* What the exercise asks *
Copy the rows below exactly, starting at the line that contains "Go back using the Back link" and stopping after the line that contains "tap(847, 255)".

— START Raw records —

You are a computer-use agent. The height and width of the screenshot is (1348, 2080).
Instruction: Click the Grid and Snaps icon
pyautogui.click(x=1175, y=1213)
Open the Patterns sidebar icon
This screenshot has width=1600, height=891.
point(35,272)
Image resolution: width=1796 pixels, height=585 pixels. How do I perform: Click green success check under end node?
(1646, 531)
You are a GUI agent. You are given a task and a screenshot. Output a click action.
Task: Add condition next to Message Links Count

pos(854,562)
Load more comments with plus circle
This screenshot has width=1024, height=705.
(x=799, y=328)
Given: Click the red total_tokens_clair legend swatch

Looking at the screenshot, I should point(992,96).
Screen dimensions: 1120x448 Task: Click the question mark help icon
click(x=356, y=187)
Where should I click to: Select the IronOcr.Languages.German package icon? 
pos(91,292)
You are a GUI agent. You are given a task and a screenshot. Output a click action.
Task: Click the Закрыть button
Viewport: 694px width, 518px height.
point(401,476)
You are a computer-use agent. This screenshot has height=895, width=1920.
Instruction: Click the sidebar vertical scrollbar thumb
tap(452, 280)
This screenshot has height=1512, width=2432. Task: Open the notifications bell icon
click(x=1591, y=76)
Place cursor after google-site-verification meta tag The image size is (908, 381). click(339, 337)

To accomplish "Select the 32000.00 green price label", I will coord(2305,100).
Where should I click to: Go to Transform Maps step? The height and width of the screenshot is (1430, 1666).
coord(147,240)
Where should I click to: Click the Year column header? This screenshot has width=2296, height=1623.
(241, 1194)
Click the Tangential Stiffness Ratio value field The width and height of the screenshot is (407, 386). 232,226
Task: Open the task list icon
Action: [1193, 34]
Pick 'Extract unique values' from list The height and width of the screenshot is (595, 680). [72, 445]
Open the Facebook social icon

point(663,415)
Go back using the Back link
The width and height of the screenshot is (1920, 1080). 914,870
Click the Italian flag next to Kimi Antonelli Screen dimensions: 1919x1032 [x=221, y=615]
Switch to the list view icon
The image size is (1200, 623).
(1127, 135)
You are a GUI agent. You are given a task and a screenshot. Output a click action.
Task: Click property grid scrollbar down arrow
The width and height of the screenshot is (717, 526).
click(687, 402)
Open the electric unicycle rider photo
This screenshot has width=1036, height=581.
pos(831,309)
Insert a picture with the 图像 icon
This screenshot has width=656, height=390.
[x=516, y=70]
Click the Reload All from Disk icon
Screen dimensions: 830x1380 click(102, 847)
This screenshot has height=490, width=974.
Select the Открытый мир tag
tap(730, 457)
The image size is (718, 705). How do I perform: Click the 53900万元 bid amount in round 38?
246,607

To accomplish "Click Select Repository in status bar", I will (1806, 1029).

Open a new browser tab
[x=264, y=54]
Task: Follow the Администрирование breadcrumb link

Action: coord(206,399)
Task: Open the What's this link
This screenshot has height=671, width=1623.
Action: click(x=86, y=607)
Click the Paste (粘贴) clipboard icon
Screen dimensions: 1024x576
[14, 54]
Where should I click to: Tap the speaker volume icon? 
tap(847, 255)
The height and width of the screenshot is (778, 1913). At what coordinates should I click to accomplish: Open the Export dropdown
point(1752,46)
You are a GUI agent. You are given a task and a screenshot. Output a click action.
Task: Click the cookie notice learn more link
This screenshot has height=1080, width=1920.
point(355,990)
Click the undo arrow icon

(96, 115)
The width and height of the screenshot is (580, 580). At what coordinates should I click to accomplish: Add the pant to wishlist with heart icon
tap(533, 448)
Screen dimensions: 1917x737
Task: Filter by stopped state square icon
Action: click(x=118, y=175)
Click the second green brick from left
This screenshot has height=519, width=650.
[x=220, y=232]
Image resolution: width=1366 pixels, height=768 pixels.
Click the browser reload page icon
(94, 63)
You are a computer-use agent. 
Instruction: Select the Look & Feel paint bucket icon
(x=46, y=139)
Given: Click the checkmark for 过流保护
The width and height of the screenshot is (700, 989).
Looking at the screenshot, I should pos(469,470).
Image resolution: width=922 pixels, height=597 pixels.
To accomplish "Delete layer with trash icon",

— END Raw records —

* Result for this exercise *
Go back using the Back link
The width and height of the screenshot is (1920, 1080). 914,870
Click the Italian flag next to Kimi Antonelli Screen dimensions: 1919x1032 [x=221, y=615]
Switch to the list view icon
The image size is (1200, 623).
(1127, 135)
You are a GUI agent. You are given a task and a screenshot. Output a click action.
Task: Click property grid scrollbar down arrow
The width and height of the screenshot is (717, 526).
click(687, 402)
Open the electric unicycle rider photo
This screenshot has width=1036, height=581.
pos(831,309)
Insert a picture with the 图像 icon
This screenshot has width=656, height=390.
[x=516, y=70]
Click the Reload All from Disk icon
Screen dimensions: 830x1380 click(102, 847)
This screenshot has height=490, width=974.
Select the Открытый мир tag
tap(730, 457)
The image size is (718, 705). How do I perform: Click the 53900万元 bid amount in round 38?
246,607

To accomplish "Click Select Repository in status bar", I will (1806, 1029).

Open a new browser tab
[x=264, y=54]
Task: Follow the Администрирование breadcrumb link

Action: coord(206,399)
Task: Open the What's this link
This screenshot has height=671, width=1623.
Action: click(x=86, y=607)
Click the Paste (粘贴) clipboard icon
Screen dimensions: 1024x576
[14, 54]
Where should I click to: Tap the speaker volume icon? 
tap(847, 255)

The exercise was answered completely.